Speculative or Conditional costs arrangements, often called ‘no win, no fee’ agreements, mean that clients do not have to pay their solicitors’ fees, but the solicitor gets the normal fee plus at discretion, an uplift fee if they win the case. Arrangement of this type is most frequently used in the context of compensation claim matters.
The policy behind this is access to justice.
As with insurance policies, no two agreements will be the same. Generally, what a client will have to pay under a ‘no win, no fee’ agreement are:
- the winner’s legal bill at the end of the case (either the client’s own legal fees or legal fees of the other side); and
- other expenses like barrister’s fees (unless also on a conditional fee arrangement) and expert witness fees.
FORM OF THE ‘NO WIN, NO FEE’ AGREEMENT
Speculative costs agreement according to section 323 of the Legal Profession Act 2007 (LP Act) must:
- set out the circumstances that constitute the successful outcome of the matter;
- be in writing;
- be in clear plain language;
- be signed by the client; and
- must contain a cooling-off period of not less than 5 clear business days during which the client, by written notice, may terminate the agreement.
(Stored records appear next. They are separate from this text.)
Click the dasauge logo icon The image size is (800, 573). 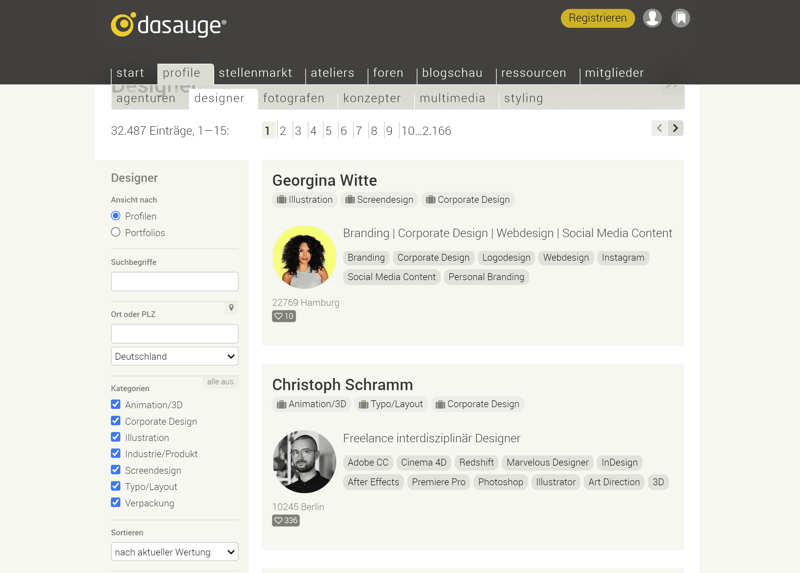coord(123,25)
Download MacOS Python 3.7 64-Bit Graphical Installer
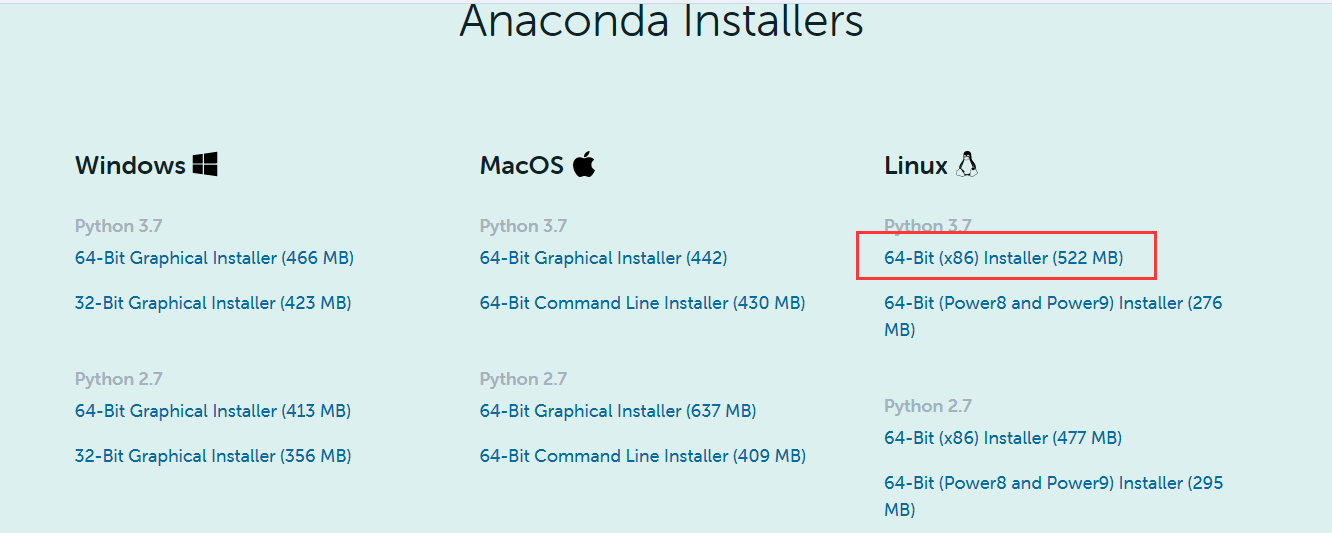Image resolution: width=1332 pixels, height=533 pixels. [603, 258]
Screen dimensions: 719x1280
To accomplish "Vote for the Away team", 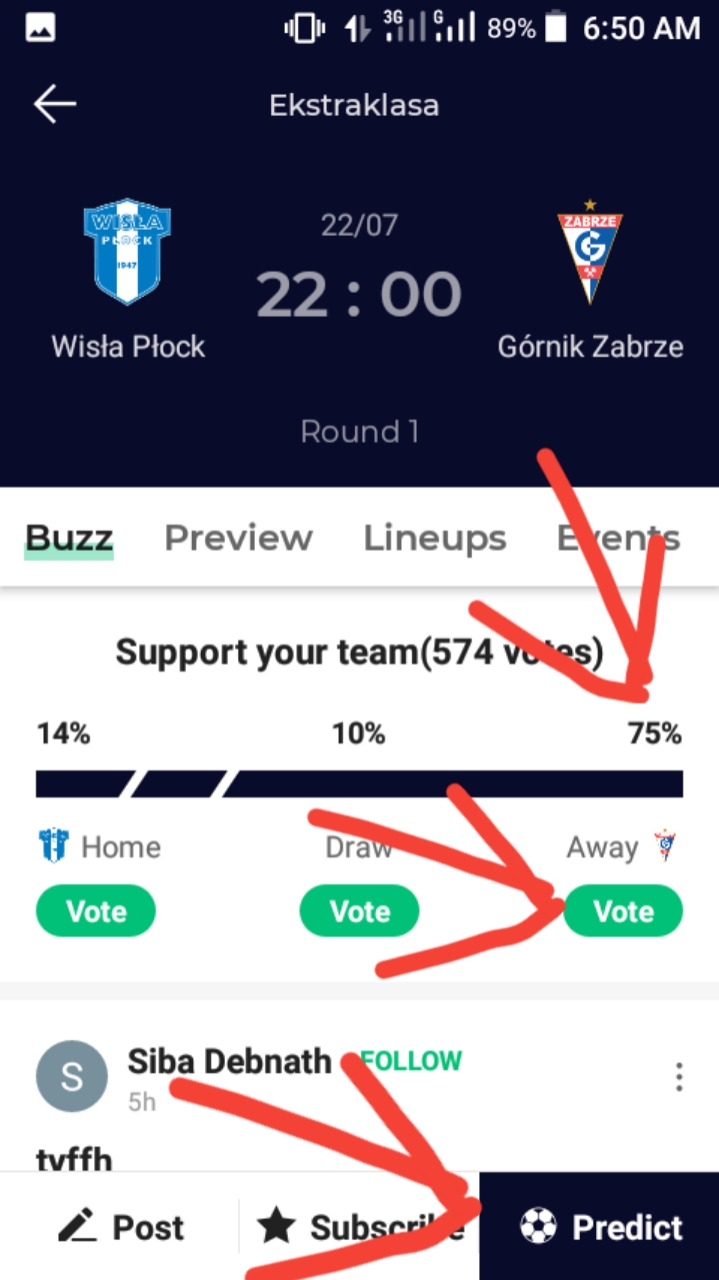I will click(x=623, y=911).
If you are offered a ‘no win, no fee’ arrangement you should carefully read the terms of the costs agreement before taking up the offer. A five-day cooling-off period allows you to change your mind about proceeding with a conditional costs agreement in that time. Written notice of this is required.
The so-called “50/50 Rule” is set out in ss 345-347 of the LP Act and only applies to personal injury claims which a solicitor conducts on a speculative basis. Other claims are not caught by this provision.
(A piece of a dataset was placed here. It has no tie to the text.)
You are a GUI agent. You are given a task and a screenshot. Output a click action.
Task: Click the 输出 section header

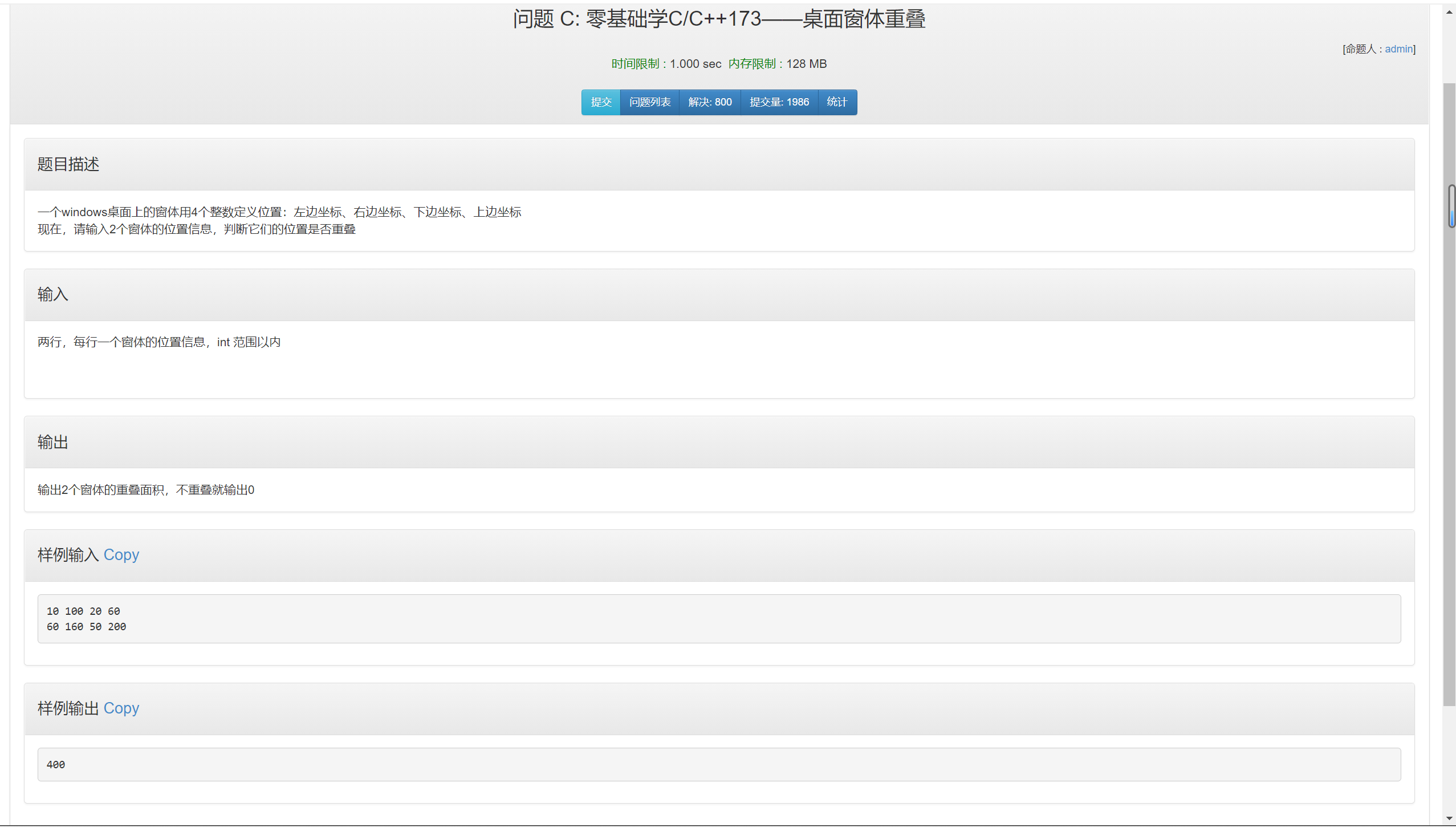tap(52, 442)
This rule sets a cap on the fees your lawyer may charge.
This cap is to be calculated in the following way:
- start with the amount of the settlement or judgment, including any costs to be paid by the other side;
- then deduct any refunds you have to make and all disbursements, to arrive at a balance; and
- your lawyer’s fees, inclusive of GST (calculated in accordance with your client/costs agreement, or s 319 of the LP Act if no client/costs agreement) must not exceed half of that balance.
Put another way, in the words of the Legal Services Commissioner (LSC), your lawyer can charge you no more than half the amount which you get under a judgment or settlement after deducting any refunds you are required to pay and the total of disbursements for which you are liable.
Uplift fees are governed by s 324 of the LP Act.
If you have a ‘no win, no fee’ agreement, your lawyer may charge an uplift fee. This is an extra fee you pay if your case is successful. Your agreement must contain an estimate of the uplift fee or, if that is not reasonably practicable, both a range of estimates of the uplift fee and an explanation of the major factors that will affect the calculation of the uplift fee.
The uplift fee cannot be more than 25% of the fees excluding fees to get documents and records, doctors’ reports, barristers’ fees etc.
As with any contract, read the details carefully and in the case of solicitor cost agreements, you can (and often should) get independent legal advice about it.
There are other issues to consider, such as what happens if the solicitor wishes to transfer the matter to a different firm (either with or without client express permission).
If you cannot afford a lawyer then consider attending a Community Legal Centre where private practitioners donate their time, pro bono publico.
This article contains general information, not personal advice.